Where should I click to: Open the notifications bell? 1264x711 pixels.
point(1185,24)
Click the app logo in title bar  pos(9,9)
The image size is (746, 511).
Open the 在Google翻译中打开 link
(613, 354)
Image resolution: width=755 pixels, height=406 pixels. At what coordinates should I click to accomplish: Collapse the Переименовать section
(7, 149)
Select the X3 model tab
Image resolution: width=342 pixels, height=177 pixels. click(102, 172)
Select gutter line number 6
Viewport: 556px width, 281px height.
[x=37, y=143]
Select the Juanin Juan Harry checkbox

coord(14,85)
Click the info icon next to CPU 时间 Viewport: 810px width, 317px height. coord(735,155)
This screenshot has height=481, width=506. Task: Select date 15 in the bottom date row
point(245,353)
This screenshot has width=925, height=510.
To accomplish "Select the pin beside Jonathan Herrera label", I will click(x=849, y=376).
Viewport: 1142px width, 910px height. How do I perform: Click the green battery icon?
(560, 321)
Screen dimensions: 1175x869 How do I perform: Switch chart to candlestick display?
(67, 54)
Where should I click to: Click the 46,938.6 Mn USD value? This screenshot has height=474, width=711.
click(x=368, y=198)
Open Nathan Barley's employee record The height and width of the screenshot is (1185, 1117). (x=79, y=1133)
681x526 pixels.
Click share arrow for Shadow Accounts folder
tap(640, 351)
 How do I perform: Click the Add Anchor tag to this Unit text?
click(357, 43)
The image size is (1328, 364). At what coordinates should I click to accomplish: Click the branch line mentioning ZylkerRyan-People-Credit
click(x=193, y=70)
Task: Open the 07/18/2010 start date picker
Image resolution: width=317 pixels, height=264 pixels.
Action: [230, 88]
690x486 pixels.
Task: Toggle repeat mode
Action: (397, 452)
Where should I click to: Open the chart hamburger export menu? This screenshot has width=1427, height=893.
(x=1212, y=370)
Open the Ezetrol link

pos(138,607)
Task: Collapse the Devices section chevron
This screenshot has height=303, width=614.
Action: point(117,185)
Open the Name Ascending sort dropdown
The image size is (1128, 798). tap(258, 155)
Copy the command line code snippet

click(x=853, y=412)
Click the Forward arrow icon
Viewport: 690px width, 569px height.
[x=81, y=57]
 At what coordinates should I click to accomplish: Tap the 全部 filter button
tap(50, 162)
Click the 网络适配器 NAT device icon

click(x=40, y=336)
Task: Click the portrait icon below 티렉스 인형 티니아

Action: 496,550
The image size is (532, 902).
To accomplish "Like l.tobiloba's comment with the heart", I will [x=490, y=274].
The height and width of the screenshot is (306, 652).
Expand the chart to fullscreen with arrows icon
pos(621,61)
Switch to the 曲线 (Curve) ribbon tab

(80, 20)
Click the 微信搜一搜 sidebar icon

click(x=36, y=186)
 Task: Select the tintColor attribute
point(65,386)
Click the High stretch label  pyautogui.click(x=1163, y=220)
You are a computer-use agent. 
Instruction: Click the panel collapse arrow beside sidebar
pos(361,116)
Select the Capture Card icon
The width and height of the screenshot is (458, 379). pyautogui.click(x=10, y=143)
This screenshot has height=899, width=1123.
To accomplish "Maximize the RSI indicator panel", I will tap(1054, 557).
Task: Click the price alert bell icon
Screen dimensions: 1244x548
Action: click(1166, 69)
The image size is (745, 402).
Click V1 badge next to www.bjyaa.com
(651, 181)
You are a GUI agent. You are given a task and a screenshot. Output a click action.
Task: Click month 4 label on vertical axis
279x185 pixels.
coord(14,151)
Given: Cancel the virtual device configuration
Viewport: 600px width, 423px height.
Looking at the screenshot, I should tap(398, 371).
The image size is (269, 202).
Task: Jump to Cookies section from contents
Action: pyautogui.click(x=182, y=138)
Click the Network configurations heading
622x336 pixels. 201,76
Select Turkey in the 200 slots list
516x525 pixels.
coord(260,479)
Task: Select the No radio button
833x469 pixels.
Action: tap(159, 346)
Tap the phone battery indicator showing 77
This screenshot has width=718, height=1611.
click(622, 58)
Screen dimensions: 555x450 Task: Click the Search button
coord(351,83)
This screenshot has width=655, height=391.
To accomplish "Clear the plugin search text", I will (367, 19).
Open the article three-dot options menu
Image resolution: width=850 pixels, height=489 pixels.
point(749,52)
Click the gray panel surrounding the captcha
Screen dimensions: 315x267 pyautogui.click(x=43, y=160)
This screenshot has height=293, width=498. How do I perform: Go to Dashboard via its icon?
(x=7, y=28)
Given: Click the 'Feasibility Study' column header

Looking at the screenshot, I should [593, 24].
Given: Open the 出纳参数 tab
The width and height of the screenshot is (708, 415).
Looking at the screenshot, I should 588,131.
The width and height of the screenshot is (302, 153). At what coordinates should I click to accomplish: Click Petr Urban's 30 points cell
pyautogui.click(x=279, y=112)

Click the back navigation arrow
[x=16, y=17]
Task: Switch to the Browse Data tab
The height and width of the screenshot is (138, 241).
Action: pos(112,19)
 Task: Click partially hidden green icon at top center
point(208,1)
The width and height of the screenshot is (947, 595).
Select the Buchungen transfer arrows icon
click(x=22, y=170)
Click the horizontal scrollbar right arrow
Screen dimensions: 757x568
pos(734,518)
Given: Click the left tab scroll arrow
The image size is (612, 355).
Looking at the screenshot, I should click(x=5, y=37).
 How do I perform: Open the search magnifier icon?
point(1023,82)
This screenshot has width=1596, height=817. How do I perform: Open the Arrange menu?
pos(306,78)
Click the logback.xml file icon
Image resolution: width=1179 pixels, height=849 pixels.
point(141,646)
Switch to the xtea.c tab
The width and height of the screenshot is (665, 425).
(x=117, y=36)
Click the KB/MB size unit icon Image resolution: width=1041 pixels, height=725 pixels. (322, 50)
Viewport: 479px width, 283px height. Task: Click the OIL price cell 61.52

◇ ◇ ◇ ◇

_YOUR OBJECTIVE_:
Transcribe each line of the data above, unaltered, from the one where "Select the Capture Card icon" appears to the one where "Task: Click the price alert bell icon" appears, inclusive of both.

_RESULT FOR THIS TASK_:
Select the Capture Card icon
The width and height of the screenshot is (458, 379). pyautogui.click(x=10, y=143)
This screenshot has height=899, width=1123.
To accomplish "Maximize the RSI indicator panel", I will tap(1054, 557).
Task: Click the price alert bell icon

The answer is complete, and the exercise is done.